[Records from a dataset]

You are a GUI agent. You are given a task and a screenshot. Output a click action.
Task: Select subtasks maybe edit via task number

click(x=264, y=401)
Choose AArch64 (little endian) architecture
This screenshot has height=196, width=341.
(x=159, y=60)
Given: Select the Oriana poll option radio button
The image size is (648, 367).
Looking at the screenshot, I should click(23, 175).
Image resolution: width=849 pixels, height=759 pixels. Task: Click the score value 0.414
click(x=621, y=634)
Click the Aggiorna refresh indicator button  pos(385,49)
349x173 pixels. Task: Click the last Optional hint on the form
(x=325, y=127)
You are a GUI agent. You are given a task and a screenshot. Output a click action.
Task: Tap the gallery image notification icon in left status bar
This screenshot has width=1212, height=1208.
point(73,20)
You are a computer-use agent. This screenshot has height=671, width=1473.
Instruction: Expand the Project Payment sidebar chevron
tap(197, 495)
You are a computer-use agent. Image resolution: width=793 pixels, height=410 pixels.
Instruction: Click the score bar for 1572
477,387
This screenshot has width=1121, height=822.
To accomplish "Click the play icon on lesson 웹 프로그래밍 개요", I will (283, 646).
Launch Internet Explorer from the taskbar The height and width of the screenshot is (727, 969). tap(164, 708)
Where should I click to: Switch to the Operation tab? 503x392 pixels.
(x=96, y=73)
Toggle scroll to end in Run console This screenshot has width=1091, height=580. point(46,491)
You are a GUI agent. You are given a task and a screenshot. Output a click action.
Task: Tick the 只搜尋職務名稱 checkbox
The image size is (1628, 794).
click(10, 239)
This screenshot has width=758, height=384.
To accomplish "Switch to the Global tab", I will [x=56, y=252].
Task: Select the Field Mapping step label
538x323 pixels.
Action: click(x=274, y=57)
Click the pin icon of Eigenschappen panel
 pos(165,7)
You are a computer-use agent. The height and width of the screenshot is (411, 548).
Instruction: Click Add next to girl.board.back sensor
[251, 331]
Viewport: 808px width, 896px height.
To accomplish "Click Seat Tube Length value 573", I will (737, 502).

THE PROBLEM: Write out every line from the records above, word for word.

RESULT FOR THIS EXERCISE:
You are a GUI agent. You are given a task and a screenshot. Output a click action.
Task: Select subtasks maybe edit via task number

click(x=264, y=401)
Choose AArch64 (little endian) architecture
This screenshot has height=196, width=341.
(x=159, y=60)
Given: Select the Oriana poll option radio button
The image size is (648, 367).
Looking at the screenshot, I should click(23, 175).
Image resolution: width=849 pixels, height=759 pixels. Task: Click the score value 0.414
click(x=621, y=634)
Click the Aggiorna refresh indicator button  pos(385,49)
349x173 pixels. Task: Click the last Optional hint on the form
(x=325, y=127)
You are a GUI agent. You are given a task and a screenshot. Output a click action.
Task: Tap the gallery image notification icon in left status bar
This screenshot has width=1212, height=1208.
point(73,20)
You are a computer-use agent. This screenshot has height=671, width=1473.
Instruction: Expand the Project Payment sidebar chevron
tap(197, 495)
You are a computer-use agent. Image resolution: width=793 pixels, height=410 pixels.
Instruction: Click the score bar for 1572
477,387
This screenshot has width=1121, height=822.
To accomplish "Click the play icon on lesson 웹 프로그래밍 개요", I will (283, 646).
Launch Internet Explorer from the taskbar The height and width of the screenshot is (727, 969). tap(164, 708)
Where should I click to: Switch to the Operation tab? 503x392 pixels.
(x=96, y=73)
Toggle scroll to end in Run console This screenshot has width=1091, height=580. point(46,491)
You are a GUI agent. You are given a task and a screenshot. Output a click action.
Task: Tick the 只搜尋職務名稱 checkbox
The image size is (1628, 794).
click(10, 239)
This screenshot has width=758, height=384.
To accomplish "Switch to the Global tab", I will [x=56, y=252].
Task: Select the Field Mapping step label
538x323 pixels.
Action: click(x=274, y=57)
Click the pin icon of Eigenschappen panel
 pos(165,7)
You are a computer-use agent. The height and width of the screenshot is (411, 548).
Instruction: Click Add next to girl.board.back sensor
[251, 331]
Viewport: 808px width, 896px height.
To accomplish "Click Seat Tube Length value 573", I will (737, 502).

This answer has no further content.